Intervention de Emmanuelle Ménard

Séance en hémicycle du mercredi 23 février 2022 à 15h00
Renforcement du droit à l'avortement — Motion de rejet préalable

Photo issue du site de l'Assemblée nationale ou de WikipediaEmmanuelle Ménard :

Ces chiffres avaient déjà été invoqués en 2001, lorsque le délai avait été étendu de dix à douze semaines, et le seront à nouveau demain quand il s'agira de l'étendre encore jusqu'à seize puis dix-huit semaines, et pourquoi pas davantage.

Plus étonnant encore, ce texte devrait être voté de toute urgence pour renforcer le droit à l'avortement, qui serait attaqué. Mais plus de 230 000 avortements sont pratiqués chaque année, c'est-à-dire au moins deux fois plus qu'en Allemagne, dont la population est supérieure à la nôtre – sans que personne ne s'interroge à ce sujet.
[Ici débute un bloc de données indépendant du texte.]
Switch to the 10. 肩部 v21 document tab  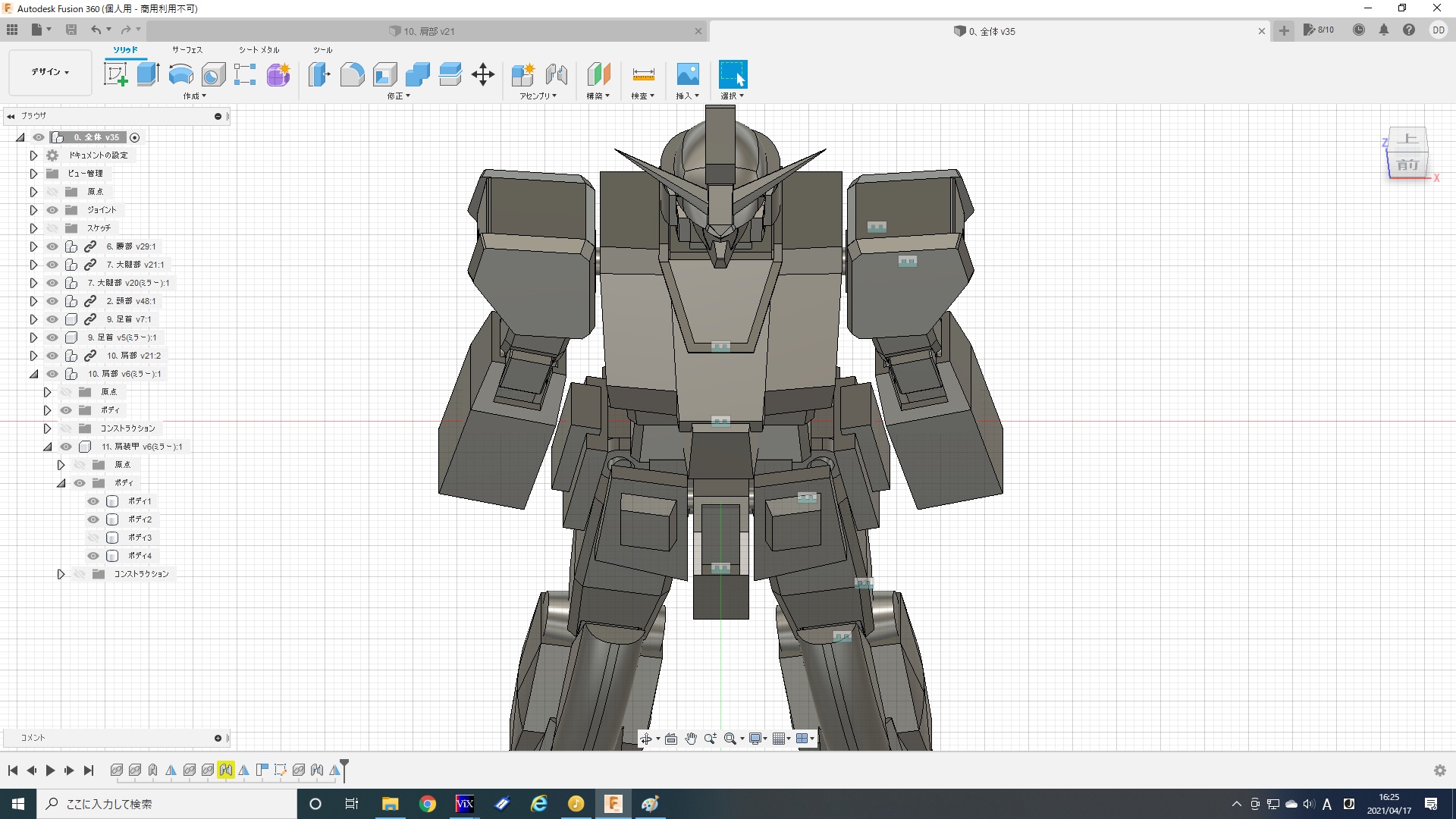pyautogui.click(x=428, y=31)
Et une femme sur trois – ce sont vos chiffres – avorte au moins une fois dans sa vie en France. Dans ces conditions, on peut se demander quels chiffres pourraient bien vous rassurer quant à la place qu'occupent les IVG dans notre politique de natalité.

Ce droit serait tellement en danger qu'aujourd'hui vous présentez l'avortement chirurgical comme une sorte de promotion pour les sages-femmes. Qu'importe que leur formation et leur qualification ne soient pas celles d'un médecin. Qu'importe que vous n'attendiez même pas le résultat de l'expérimentation prévue par la loi de financement de la sécurité sociale pour pérenniser cette pratique. Qu'importe, puisque seul compte le droit des femmes, comme vous l'avez dit, madame la rapporteure Battistel. C'est si vrai qu'il s'en est d'ailleurs fallu de peu pour que la clause de conscience spécifique, dernier vestige de la loi de Simone Veil, ne soit supprimée. Car chez vous, le médecin et le personnel médical sont des exécutants. Dépossédés du droit d'avoir une conscience, laquelle n'obéit pas nécessairement à vos règles, ils sont déshumanisés. Mais qu'importe puisque même aux femmes, dont vous dites défendre les droits, vous supprimez le délai de réflexion de quarante-huit heures entre l'entretien psychosocial préalable et le recueil du consentement. Il serait un stigmate de leur infantilisation : selon vous, réfléchir, c'est infantilisant !

Mais revenons à Simone Veil. Avec cette proposition de loi vous êtes loin, très loin de celle qui rappelait systématiquement que l'avortement est un drame et qu'il ne saurait en aucune manière être question de le banaliser. Mais pour vous, adieu sagesse ! Adieu, mises en garde du Comité consultatif national d'éthique ! Adieu, oppositions de l'Académie nationale de médecine et du Collège national des gynécologues et obstétriciens français ! C'est donc sans fard, sans mots feutrés ni cachés que je vous le dis : je ne voterai pas cette proposition de loi et j'en propose même le rejet.